Britt Johnston, CTO for NuSphere, says a lot of the attraction to Microsoft products is the complete solution they offer, but more and more customers don’t want to get locked into one proprietary system.

“The problem, we see, is that you end up buying into a lot of proprietary technology, and you get locked in,” he says. “We don’t lock you into a particular platform. We provide the same set of components, integrated the same way, in Windows, Linux and Unix.”

By offering solutions on Windows, NuSphere helps companies interested in Open Source gradually move in that direction, Johnston says. A company with Windows NT servers can experiment with Open Source tools without changing everything, he says.

NuSphere’s customers who switch to Open Source products come mostly from commercial Unix or small Windows systems that need to scale up. A smaller number come from Linux but want to get out of the “business of rolling their own,” Johnston says. One attraction to NuSphere is a variety of installation options, he says.

In Asset Research & Retention’s case, ‘they didn’t have to go out and collect the pieces together, and then be forever wondering whether or not they had all the right stuff,” Johnston says. “There are an awful lot of IT departments that want to focus on solving their own problems rather than trying to determine what the right components to use are.”

Wheeler, asked if he has advice for other companies considering the switch to Open Source, explains his philosophy about technology: “We have never been a company to say, ‘We’re going to write something with a Microsoft product.’ Not to take a shot at them, they have some terrific tools … but the aren’t the only game in town. We’ve always approached it from a standpoint of, what is the best tool to solve the problem that business is demanding?”
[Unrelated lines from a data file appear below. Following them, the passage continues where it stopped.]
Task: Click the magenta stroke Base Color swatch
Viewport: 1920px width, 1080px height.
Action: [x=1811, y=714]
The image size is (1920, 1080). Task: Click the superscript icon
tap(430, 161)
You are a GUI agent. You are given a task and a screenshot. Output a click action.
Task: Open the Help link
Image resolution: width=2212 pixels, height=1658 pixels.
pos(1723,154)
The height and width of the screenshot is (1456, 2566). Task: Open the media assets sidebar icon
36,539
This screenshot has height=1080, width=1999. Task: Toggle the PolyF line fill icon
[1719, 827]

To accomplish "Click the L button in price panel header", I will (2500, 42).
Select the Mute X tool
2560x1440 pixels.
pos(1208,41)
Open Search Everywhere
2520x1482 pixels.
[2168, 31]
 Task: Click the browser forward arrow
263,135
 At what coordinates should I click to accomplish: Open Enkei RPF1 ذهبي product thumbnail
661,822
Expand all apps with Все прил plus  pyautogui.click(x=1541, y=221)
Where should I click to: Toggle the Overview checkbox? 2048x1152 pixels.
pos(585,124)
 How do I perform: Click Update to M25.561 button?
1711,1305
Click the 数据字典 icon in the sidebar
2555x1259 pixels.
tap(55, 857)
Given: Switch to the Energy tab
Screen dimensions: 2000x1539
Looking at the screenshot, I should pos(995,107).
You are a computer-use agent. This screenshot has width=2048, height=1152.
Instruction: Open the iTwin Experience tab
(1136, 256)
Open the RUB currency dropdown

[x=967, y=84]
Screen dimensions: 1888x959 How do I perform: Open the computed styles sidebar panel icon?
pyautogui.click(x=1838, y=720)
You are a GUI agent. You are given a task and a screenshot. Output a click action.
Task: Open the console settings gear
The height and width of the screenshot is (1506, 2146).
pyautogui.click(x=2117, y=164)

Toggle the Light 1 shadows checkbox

His other advice for companies: Make sure you’re using tested, stable software. With most Open Source software constantly improved and changing, it may be worth paying a Open Source services company to keep track of software updates, as NuSphere is doing for Asset Research & Retention.

Wheeler says he might have some doubts about buying enterprise-grade software from a small company, but he has no such doubts about the future of the Open Source movement. His experience with the Open Source community, since buying the NuSphere package in early summer, convinces him that he’s made the right choice.

“The thing about Open Source is [NuSphere] also pointed me in the direction of the user community, which absolutely flattened me,” he says. “I had some questions regarding PHP, and I went to the PHP newsgroup. I put out a question I was confused about; I had a response from three different people within 10 minutes. All three were good solutions.”